Выбрать главу

Потихоньку расселись, выпили, угостились пирогами и колбасой. Гостья много спрашивала о Петербурге и о современной жизни. Галя переводила, а когда утомилась, Гриша принес гитару и спел пару песен. Тетя Фима расчувствовалась, начала вспоминать свою жизнь, а Мона Лиза свою. Гале снова пришлось переводить. Одна рассказывала о покойном Матвее Яковлевиче, который носил ее на руках всю жизнь, и поколачивал только по пьянке, вторая — о щедром торговце шелком, который тоже ее любил и даже увековечил в портрете. Гале Мона Лиза сообщила, что в старой Флоренции колбаса была, конечно, вкуснее, но в остальном Петербург куда чище и красивее.

— Тебе, Лиза, обязательно надо мой холодец попробовать! — тетя Фима налила себе третью кружку чаю. — Ты такого пятьсот лет не ела, отвечаю. Завтра будет готов!

Галя перевела, Мона Лиза грустно улыбнулась и тоже заговорила.

— Спасибо, синьора! Но рано утром я вернусь в Эрмитаж. Выставка только приехала, пока катрины упакованы, никто не заметит, что я пропала. Завтра придут искусствоведы. Страшно рисковать! Сто лет назад я потерялась в Нью Йорке, совершенно одна, хотела город посмотреть. С трудом успела! Вы сами приходите в гости. В Петербурге я буду месяц, но… сбежать больше не удастся.
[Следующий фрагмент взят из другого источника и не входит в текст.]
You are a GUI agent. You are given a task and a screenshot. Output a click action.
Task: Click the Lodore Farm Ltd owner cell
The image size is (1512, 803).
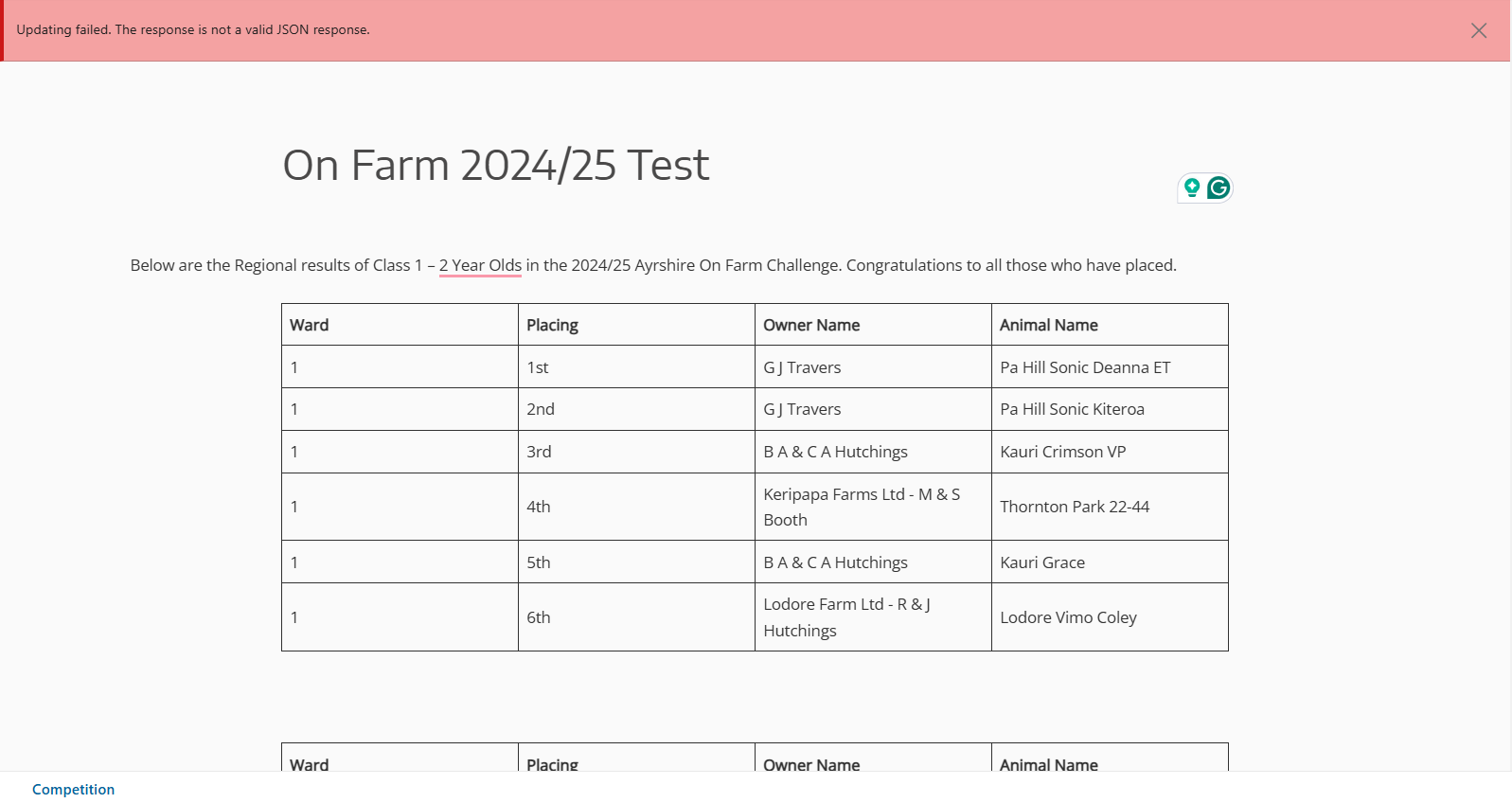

Сказав это, Мона Лиза опустила взгляд и, пока Галя переводила, две бриллиантовые сверкающие слезинки капнули на скатерть.

— А что если не возвращаться? — хмельной Петрович искал выход из сложившейся ситуации. — Вот просто не вернуться. Остаться жить у нас. Устроим тебя кондуктором у нас в трамвайном парке. Русский выучишь.

Слезы снова покатились по нежному лицу итальянки. Мона Лиза утерлась салфеткой, взяла Петровича за руку и растроганно заговорила. Галя только успевала переводить:

— Вы очень чуткий кавалер. Мне так повезло вас встретить. Но нельзя. Нельзя не возвращаться…

В этот трагический момент грохнула входная дверь и дом вздрогнул от отчаянного лая. Машка, почуяв чужого, визжала как резанная и рвала поводок. Вовка, видимо отпустил, потому что через секунду в комнату ворвалась крошечная, кудлатая собачка с выпученными, как шарики, глазами и высунутым от азарта языком. Галя взвизгнула, подогнула ноги.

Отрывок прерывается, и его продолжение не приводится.